> **SET EXERCISE 1**
Answer these questions from the blog post:
(a) What date does the post carry?
(b) What background does the writer say they come from?
(c) In what order does the routine take up the models?
> **SET EXERCISE 2**
For each statement, say whether the blog post supports it, and quote the words that decide it:
(a) The writer holds that spending more money and power on a problem is usually the answer.
(b) The writer advises beginning with basic, fast algorithms to set a baseline.
(c) The writer feels ahead of the newer advancements in machine learning.
> **SET EXERCISE 3**
Reproduce word for word everything in the blog post from "Following a procedure" down to "be wasting time.".

> **TEXT EXTRACT**
· · · ·

Billy Fung


newcomer to the scene

Billy Fung / 2017-09-09

Continuing on from the discussion about needing beefier computation, sometimes throwing more money and power at the problem isn’t the answer. Well it rarely is, and even though I prefer to take time to find more optimal and efficient solutions, in the real world I only have so much time and resources to get a problem solved.

Following a procedure

Coming from a more classical statistics background, my view of the more recent advances in machine learning is that I am always a bit behind in the newer advancements, especially ones which require a more technical background to approach. It is always best to start off with more basic (and fast) algorithms to establish a baseline before diving deep into models that take hours to train. Following a routine of basic linear regression first, and then basic tree models, and then more complicated mixtures allows for easy to follow analysis. This way, if you have a linear model that is quick to train that performs better than more advanced models, you won’t be wasting time.

· · · ·

> **MATERIAL**
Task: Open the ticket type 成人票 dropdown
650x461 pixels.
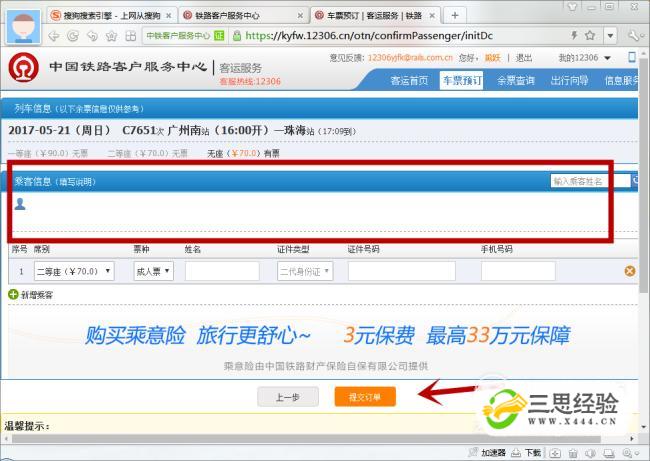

· · · ·

> **REPLY 1**
(a) 2017-09-09
(b) A more classical statistics background
(c) Basic linear regression first, then basic tree models, then more complicated mixtures

> **REPLY 2**
(a) No: "Well it rarely is"
(b) Yes: "It is always best to start off with more basic (and fast) algorithms to establish a baseline"
(c) No: "I am always a bit behind in the newer advancements"

> **REPLY 3**
Following a procedure

Coming from a more classical statistics background, my view of the more recent advances in machine learning is that I am always a bit behind in the newer advancements, especially ones which require a more technical background to approach. It is always best to start off with more basic (and fast) algorithms to establish a baseline before diving deep into models that take hours to train. Following a routine of basic linear regression first, and then basic tree models, and then more complicated mixtures allows for easy to follow analysis. This way, if you have a linear model that is quick to train that performs better than more advanced models, you won’t be wasting time.